As a mom I fail more times and than not. As a wife I do the same thing. Even though I don’t like to admit it. I try and convince Charlie and David I am perfect.
Which isn’t fair to Charlie because like any child he wants to be like his parents. For me this is the greatest fear and one I need to change as soon as possible.
This morning Charlie and I are going to have a “COME TO JESUS MEETING” about school life and even parenthood. As a parent I feel like I am failing Charlie when it comes to school.
Its time to make drastic changes in both personal lives, blogging and Charlie’s education. The things we chose may not be easy and they may not be what you think we should do but that doesn’t matter.
What does matter is that I stop failing not only my son but myself. I can’t be everything to everyone and it’s affecting my health, my relationship with David and Charlie.
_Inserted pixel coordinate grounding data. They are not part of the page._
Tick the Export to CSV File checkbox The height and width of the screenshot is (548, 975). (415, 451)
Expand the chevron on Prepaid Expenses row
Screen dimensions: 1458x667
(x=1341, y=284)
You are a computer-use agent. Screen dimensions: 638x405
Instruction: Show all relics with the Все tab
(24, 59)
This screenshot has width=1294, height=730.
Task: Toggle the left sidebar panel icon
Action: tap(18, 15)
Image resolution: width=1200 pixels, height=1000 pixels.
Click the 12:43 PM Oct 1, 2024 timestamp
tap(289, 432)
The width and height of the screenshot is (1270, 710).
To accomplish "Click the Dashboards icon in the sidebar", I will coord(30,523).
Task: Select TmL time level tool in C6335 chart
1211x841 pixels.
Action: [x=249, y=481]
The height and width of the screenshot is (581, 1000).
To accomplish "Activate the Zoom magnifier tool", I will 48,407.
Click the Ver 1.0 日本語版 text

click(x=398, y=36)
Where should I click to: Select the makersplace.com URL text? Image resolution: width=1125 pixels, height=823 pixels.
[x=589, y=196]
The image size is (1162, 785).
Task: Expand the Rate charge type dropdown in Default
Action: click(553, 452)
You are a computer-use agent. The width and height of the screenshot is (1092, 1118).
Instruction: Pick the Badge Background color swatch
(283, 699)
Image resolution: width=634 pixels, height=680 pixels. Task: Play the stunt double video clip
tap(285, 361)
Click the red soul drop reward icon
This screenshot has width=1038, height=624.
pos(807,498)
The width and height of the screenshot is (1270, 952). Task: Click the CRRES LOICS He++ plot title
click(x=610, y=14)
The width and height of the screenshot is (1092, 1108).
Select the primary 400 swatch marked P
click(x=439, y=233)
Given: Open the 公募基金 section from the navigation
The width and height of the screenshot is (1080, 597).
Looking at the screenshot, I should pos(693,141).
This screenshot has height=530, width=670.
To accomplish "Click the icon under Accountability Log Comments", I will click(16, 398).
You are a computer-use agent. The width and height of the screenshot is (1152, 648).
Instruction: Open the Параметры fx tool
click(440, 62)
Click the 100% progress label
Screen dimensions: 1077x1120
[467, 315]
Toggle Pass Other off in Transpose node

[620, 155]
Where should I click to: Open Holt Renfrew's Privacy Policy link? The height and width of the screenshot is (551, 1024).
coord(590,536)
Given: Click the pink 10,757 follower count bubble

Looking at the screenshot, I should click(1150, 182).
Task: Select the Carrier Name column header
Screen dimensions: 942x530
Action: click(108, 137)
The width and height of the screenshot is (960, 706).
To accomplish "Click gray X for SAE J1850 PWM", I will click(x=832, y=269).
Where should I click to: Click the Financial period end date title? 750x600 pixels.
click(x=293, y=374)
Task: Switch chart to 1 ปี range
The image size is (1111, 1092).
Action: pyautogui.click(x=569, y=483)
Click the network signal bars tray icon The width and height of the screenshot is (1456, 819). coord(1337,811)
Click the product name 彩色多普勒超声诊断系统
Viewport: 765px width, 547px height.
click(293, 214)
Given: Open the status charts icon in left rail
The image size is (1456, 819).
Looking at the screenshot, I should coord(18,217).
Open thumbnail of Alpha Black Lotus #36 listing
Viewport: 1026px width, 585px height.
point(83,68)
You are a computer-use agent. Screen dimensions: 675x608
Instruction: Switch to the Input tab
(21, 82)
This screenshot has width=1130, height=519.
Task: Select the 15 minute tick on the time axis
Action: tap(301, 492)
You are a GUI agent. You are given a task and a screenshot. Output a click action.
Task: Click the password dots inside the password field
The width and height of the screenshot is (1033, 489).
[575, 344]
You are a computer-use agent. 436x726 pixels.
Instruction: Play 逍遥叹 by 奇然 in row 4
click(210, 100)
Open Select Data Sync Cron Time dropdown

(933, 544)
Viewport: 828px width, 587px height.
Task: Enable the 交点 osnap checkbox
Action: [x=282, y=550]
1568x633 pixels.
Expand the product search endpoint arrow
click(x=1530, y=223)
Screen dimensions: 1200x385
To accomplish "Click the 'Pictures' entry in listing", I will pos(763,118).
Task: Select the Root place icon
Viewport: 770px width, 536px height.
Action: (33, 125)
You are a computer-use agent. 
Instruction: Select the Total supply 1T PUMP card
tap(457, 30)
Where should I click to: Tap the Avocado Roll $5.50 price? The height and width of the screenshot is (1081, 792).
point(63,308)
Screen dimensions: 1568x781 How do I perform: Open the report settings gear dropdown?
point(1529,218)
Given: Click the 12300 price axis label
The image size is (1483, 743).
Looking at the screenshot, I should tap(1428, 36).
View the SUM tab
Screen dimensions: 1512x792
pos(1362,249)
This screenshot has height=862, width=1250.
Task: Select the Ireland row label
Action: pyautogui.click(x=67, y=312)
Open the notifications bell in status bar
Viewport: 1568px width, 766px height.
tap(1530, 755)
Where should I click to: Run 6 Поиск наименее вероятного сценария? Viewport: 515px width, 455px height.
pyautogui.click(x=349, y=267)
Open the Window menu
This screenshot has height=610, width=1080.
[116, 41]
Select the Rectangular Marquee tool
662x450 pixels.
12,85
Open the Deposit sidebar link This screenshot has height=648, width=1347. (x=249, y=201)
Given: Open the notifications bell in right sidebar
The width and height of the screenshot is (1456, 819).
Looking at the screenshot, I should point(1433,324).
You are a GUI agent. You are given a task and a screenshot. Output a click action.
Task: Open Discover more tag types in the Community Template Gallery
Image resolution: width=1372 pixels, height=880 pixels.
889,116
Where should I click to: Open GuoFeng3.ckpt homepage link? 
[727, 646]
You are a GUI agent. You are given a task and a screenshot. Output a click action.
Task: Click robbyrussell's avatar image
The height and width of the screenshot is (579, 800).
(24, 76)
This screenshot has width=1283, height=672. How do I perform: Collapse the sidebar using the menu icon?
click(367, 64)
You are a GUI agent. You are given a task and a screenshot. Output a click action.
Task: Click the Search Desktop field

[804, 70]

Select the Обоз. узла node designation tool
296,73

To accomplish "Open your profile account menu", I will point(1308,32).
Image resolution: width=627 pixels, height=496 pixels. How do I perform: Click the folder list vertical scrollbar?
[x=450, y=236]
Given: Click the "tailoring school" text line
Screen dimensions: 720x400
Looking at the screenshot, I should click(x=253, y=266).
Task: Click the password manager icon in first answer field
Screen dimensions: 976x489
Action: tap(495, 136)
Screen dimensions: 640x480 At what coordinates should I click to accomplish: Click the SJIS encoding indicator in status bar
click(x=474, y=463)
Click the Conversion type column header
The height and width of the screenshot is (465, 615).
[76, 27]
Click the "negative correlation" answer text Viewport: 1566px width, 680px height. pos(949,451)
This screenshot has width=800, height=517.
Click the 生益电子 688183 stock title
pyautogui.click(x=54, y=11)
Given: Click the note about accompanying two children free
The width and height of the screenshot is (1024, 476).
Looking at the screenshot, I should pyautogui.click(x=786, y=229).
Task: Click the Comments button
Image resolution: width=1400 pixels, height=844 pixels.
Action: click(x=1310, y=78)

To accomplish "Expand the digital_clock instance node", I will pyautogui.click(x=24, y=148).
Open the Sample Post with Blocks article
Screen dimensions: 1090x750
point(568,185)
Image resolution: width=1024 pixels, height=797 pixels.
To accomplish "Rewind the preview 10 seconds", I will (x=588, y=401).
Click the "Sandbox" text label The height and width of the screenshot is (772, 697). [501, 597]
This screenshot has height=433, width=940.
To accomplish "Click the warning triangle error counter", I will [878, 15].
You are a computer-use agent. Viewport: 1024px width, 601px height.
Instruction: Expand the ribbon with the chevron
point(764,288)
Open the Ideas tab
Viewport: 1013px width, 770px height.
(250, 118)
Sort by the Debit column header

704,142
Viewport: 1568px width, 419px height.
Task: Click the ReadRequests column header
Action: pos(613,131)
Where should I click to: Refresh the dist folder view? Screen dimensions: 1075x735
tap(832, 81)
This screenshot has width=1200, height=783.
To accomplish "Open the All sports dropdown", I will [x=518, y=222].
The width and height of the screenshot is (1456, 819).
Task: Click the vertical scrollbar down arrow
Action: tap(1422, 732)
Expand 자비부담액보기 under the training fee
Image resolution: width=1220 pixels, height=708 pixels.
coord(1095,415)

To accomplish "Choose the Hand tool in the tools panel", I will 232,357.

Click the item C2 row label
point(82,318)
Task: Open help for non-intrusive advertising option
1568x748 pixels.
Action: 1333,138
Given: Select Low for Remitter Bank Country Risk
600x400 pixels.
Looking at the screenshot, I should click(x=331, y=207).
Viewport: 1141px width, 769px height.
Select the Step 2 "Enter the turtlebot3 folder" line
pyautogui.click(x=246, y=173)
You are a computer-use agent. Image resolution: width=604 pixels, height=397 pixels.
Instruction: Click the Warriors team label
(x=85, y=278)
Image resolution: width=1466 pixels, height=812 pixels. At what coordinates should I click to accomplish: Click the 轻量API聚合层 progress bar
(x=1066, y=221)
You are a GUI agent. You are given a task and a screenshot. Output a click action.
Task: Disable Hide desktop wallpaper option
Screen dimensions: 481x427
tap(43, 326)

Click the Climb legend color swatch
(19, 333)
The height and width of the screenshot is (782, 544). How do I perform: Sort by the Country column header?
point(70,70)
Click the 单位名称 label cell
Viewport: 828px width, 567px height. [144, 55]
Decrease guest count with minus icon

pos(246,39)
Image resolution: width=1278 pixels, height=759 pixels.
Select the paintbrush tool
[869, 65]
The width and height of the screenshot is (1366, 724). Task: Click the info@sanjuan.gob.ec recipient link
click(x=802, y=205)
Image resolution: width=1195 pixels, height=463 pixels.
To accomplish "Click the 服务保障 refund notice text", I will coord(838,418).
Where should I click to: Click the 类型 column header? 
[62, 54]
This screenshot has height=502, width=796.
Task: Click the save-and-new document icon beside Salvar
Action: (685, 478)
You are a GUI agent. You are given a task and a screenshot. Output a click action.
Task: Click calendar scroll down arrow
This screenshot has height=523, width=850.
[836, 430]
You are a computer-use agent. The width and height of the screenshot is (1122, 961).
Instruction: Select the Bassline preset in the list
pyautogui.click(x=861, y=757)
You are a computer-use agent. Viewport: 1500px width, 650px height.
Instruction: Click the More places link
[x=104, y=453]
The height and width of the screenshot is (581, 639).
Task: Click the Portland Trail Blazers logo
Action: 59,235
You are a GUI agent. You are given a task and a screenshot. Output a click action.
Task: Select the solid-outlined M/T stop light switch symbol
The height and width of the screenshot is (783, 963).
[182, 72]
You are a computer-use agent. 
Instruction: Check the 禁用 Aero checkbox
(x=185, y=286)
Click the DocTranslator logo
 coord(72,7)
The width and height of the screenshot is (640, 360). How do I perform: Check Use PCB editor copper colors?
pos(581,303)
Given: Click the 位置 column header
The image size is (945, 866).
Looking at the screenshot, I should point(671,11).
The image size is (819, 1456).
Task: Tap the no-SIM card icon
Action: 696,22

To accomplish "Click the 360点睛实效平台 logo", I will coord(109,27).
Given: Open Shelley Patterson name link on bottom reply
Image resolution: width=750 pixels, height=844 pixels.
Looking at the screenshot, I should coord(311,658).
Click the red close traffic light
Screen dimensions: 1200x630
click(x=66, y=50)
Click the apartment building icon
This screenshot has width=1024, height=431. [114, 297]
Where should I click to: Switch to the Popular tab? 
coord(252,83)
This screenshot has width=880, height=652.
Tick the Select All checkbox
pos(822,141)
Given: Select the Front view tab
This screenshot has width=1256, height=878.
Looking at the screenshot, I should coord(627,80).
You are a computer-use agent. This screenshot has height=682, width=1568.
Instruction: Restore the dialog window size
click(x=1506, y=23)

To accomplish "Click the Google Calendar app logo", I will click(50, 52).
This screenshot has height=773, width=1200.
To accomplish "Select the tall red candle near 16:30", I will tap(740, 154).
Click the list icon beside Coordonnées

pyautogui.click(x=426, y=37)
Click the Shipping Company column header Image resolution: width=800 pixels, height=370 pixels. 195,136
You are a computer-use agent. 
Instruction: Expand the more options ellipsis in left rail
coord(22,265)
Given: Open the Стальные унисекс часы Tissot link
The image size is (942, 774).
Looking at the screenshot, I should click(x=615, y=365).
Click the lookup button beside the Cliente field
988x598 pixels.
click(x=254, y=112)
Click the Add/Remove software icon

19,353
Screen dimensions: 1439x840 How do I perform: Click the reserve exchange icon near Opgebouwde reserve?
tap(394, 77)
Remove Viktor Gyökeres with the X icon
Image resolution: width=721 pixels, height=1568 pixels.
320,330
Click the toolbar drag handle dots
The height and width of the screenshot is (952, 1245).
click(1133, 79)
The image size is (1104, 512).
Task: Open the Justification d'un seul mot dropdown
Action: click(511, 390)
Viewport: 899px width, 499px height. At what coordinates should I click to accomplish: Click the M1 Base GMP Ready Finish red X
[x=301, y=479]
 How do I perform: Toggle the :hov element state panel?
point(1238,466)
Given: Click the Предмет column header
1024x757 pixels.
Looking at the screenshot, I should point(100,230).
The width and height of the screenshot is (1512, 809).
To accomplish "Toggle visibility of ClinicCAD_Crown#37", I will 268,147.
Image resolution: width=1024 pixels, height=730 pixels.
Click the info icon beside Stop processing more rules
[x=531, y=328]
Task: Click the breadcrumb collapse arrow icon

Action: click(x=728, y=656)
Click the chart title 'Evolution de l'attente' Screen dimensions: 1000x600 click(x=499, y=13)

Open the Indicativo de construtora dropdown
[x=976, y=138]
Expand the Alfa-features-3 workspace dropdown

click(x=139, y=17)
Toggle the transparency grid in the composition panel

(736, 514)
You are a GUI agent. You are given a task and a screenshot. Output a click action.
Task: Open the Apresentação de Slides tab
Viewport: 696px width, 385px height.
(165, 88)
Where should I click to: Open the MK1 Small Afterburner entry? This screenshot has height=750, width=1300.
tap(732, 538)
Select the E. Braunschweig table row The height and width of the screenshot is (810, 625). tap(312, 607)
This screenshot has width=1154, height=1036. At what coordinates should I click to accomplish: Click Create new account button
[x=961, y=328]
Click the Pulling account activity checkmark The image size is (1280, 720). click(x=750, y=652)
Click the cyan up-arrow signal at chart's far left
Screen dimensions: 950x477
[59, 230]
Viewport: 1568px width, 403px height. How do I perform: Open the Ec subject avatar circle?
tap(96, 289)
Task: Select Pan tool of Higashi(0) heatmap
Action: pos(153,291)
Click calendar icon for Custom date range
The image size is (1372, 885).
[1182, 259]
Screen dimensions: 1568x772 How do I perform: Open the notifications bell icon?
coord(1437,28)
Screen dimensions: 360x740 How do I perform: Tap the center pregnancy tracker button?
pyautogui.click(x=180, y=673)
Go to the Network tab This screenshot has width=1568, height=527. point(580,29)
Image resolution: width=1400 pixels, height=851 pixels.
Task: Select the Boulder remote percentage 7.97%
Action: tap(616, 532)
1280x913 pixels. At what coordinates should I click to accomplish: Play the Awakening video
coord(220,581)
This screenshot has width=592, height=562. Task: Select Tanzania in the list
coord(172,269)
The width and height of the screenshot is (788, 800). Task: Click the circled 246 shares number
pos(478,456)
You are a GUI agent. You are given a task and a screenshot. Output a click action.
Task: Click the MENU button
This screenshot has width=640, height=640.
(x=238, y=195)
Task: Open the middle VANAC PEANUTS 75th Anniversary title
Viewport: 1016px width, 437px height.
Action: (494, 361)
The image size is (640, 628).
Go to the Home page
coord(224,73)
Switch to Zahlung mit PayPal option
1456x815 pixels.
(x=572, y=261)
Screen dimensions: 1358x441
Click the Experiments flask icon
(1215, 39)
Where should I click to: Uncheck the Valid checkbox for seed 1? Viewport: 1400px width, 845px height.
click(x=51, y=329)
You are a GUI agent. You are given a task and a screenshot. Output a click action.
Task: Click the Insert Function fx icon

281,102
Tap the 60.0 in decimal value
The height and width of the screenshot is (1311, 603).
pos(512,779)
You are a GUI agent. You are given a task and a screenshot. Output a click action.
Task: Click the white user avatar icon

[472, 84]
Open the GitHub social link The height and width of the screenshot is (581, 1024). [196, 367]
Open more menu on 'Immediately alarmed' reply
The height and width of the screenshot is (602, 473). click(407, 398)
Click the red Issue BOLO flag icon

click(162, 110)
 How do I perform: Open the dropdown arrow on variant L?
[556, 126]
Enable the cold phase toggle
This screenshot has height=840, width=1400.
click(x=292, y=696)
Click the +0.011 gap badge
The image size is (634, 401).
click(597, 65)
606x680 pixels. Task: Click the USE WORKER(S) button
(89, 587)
My business and even Charlie’s schooling. Is it time to stop blogging? Or is it time to stop Homeschooling? Or is it time to move and start our lives over. I don’t know the answers to these questions but I know its okay to fail and to let Charlie know I have and that I may do it again but I love him.
Thank you,
Glenda, Charlie and David Cates
First I hope you don’t stop blogging or Charlie’s homeschooling. Toy can both learn from mistakes. Use that has a class in his school. Mistakes are a way of learning, teach Charlie that while mistakes happen and we aren’t happy about some of them we learn we need to overcome them. Mistakes are a way to learn, don’t beat yourself over them, just keep walking down the right path, don’t look back at them. Hugs to you all
It is definitely okay to fail! Sounds like you are headed toward turning what feels like failure into success.